Press-release distribution service PR Newswire acknowledged Oct. 16 that hackers had stolen the user names and passwords belonging to the accounts of several thousand corporate clients.
The credentials were found on the same Internet server as the stolen source code for a number of Adobe products, linking the hacking group to that attack, as well. While the data appears to have been stolen as early as February 2013, PR Newswire was unaware of the breach before being notified by security researcher and journalist Brian Krebs and Alex Holden, founder and chief information officer of Hold Security, a consulting firm.
PR Newswire acknowledged the breach last week and said it was conducting an investigation.
“We recently learned that a database, which primarily houses access credentials and business contact information for some of our customers in Europe, the Middle East, Africa and India, was compromised,” the company’s CEO Ninan Chacko said in a statement posted on Oct. 16. “We are conducting an extensive investigation and have notified appropriate law-enforcement authorities. Based on our preliminary review, we believe that customer payment data were not compromised.”
+ + + + + + +
**COMPLETE THE FOLLOWING:**
a) Name every region the CEO's statement in the PR Newswire breach article gives as home to the customers whose data was housed in the compromised database.
b) Give a continuation of the article on the PR Newswire breach, picking up after its last sentence.
The items that come next are separate material.
+ + + + + + +
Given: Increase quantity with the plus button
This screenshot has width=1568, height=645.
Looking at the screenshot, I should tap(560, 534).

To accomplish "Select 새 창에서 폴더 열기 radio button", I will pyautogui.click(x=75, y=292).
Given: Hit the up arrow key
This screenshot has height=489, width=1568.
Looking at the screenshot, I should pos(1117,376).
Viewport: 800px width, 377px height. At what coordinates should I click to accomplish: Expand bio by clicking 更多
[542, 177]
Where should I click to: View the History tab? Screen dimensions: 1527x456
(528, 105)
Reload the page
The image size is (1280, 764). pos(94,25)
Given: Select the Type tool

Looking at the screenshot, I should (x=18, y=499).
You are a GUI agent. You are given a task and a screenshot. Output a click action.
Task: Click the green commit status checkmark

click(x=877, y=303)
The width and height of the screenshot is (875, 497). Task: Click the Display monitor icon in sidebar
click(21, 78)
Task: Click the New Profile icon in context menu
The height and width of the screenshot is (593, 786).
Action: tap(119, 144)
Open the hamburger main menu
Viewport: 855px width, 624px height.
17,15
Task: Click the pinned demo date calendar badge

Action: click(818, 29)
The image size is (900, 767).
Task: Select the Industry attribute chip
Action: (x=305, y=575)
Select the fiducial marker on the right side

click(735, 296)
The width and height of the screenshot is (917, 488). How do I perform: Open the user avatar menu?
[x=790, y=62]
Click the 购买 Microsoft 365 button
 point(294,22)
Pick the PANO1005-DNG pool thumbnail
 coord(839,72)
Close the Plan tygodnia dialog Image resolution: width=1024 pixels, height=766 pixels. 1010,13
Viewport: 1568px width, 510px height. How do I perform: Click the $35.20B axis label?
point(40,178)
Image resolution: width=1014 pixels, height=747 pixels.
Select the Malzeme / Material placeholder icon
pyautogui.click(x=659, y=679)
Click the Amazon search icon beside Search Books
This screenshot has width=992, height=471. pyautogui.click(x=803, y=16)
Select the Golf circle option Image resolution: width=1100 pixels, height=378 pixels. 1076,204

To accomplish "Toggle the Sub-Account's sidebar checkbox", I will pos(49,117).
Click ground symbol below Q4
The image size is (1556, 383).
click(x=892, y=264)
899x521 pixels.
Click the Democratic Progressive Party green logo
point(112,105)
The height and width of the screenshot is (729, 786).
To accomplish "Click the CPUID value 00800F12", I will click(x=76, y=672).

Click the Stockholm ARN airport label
+ + + + + + +
**ANSWERS TO THIS EXERCISE:**
a) Europe, the Middle East, Africa and India

b)
The cyber-criminals behind the theft of the account information have been connected to a number of other high-profile breaches discovered by Krebs and Holden’s investigation, including the theft of credit card numbers and source code from Adobe and sensitive identity data from information brokers Lexis-Nexis and Dun & Bradstreet as well as risk-management firm Kroll.
PR Newswire is the latest media firm to come under attack by cyber-criminals, hacktivists and nation-state spies. The Syrian Electronic Army, allegedly a hacktivist group but thought to have connections to Syrian President Bashar al-Assad, has hit a number of media outlets and social-media sites, including the Associated Press, Reuters, The New York Times and Twitter. Hackers connected with the Chinese government hacked into The Wall Street Journal and The New York Times in late 2012 in a search for details about sources and critics quoted in those newspapers’ articles.
It’s uncertain what the cyber-criminal group behind the PR Newswire attack hoped to gain, Hold Security’s Holden told eWEEK. Adobe’s source code could be fairly easily monetized, as could the credit card data and sensitive information from the information brokers.
“We don’t understand their mindset,” he said. “In the past, we have seen a lot of gangs that specifically target an industry, like banks. PR Newswire and several other sites have no data that fits that MO.”
The access could have been used to send out fake press releases and manipulate financial markets. A single fake tweet from the Associate Press’ hacked Twitter account in April, claiming explosions at the White House, led to a brief stock market decline of about 1 percent. Attacking media firms tends to have the biggest payoff for hactivists, Holden said.
“Media firms are always in the public eye, and for these types of attackers, it gives them credibility and a platform,” he said.